= Trace vector decoder =

A Trace Vector Decoder (TVD) is computer software that uses the trace facility of its underlying microprocessor to decode encrypted instruction opcodes just-in-time prior to execution and possibly re-encode them afterwards. It can be used to hinder reverse engineering when attempting to prevent software cracking as part of an overall copy protection strategy.

==Microprocessor tracing==
Certain microprocessor families (e.g. 680x0, x86) provide the capability to trace instructions to aid in program development. A debugger might use this capability to single step through a program, providing the means for a programmer to monitor the execution of the program under test.

By installing a custom handler for the trace exception, it is possible to gain control of the microprocessor between the execution of normal program flow instructions. A typical trace vector decoder exception handler decodes the upcoming instruction located outside the exception, as well as re-encoding the previously decoded instruction.

==Implementations==
===Motorola 680x0===
The Motorola 68000 has an instruction-by-instruction tracing facility. When its trace state is enabled, the processor automatically forces a trace exception after each (non-exception) instruction is executed. The following assembly code snippet is an example of a program initializing a trace exception handler on a 68000 system.

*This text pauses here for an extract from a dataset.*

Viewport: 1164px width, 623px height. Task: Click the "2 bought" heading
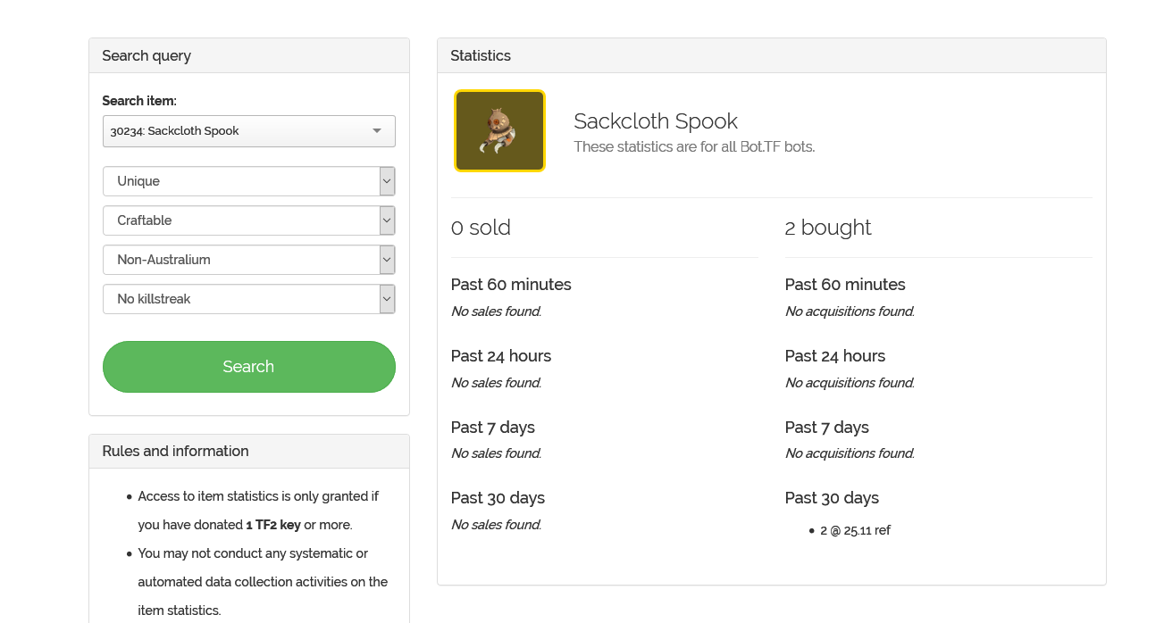(x=827, y=228)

InstallHandler:	MOVE.L	#$4E730000,-(SP) ; Push trace exception handler on to stack
                MOVE.L	#$00000010,-(SP)
                MOVE.L	#$0004DDB9,-(SP)
                MOVE.L	#$BD96BDAE,-(SP)
                MOVE.L	#$B386B586,-(SP)
                MOVE.L	#$D046D246,-(SP)
                MOVE.L	#$0246A71F,-(SP)
                MOVE.L	#$00023C17,-(SP)
                MOVE.W	#$2C6F,-(SP)
                MOVE.L	SP,($24).W ; Set trace exception handler vector
                ORI.W	#$A71F,SR ; Enable trace state
                NOP ; CPU generates a trace exception after executing this NOP
                ;------------------------
                ... ; Code from this line would be encrypted

The following is a disassembly of the above trace exception handler loaded on the stack. The purpose of this handler is to obfuscate any traced encrypted code. Its decryption process is affected by the contents of the condition code register (CCR). For example, an arithmetic operation in the main program having the 0 number as a result, will cause zero flag bit to be set in CCR. This will cause the value in (SP) to be changed in the trace exception handler.

TraceHandler: MOVE.L	(2,SP),A6 ; Load return address from supervisor stack
                MOVE.W	(SP),D6 ; Load condition codes of the main program
                AND.W	#$A71F,D6
                ADD.W	D6,D0
                ADD.W	D6,D1
                EOR.L	D1,D6
                EOR.L	D2,D6
                EOR.L	D6,(A6) ; Decode 8 bytes ahead in main
                EOR.L	D6,(4,A6)
                RTE ; Return from exception

===Intel x86===
The x86 CPUs provide a trace flag that generates an interrupt after the execution of each instruction. The following assembly code is an example of how this might be implemented on an 8086 system.

- Start by setting a trace handler
InstallHandler: xor bx, bx ; clear bx (faster than mov 0 into it)
                mov es, bx ; now ES start is at 0x00000
                mov word ptr es:[1*4], offset TraceHandler ; write handler's address offset to IVT entry 1
                mov word ptr es:[1*4 + 2], cs ; write current code segment to IVT entry 1

- Turn on the trace trap
                pushf ; push FLAGS onto stack
                pop ax ; pop previously read FLAGS into AX
                or ah, 1 ; set bit 0 by ORing with 1
                push ax ; push modified flags back onto stack
                popf ; now we have set trace flag in FLAGS

                nop
                ;------------------------
                ... ; Code from this line would be encrypted

The following is a disassembly of an associated trace interrupt handler.

TraceHandler: push bp
                mov bp, sp ; Gain access to return address
                push bx
                push ds ; Return address in DS:BX

                lds bx, 2[bp] ; Pointer to opcode of next instruction
                mov bx, [bx] ; Get current instruction's opcode

                ... ; Decode the opcode

                pop ds
                pop bx
                pop bp
                iret ; Return from interrupt

==Examples==
===Copylock===
The Rob Northen Copylock system implemented on the Amiga, Atari ST and IBM PC platforms includes a TVD. In addition to its general software encryption, the Copylock TVD obfuscates the code that accesses and validates the copy protected diskette.

===Demoscene===
A TVD was included in the Voyage demo, written for the 680x0-based Commodore Amiga by Razor 1911.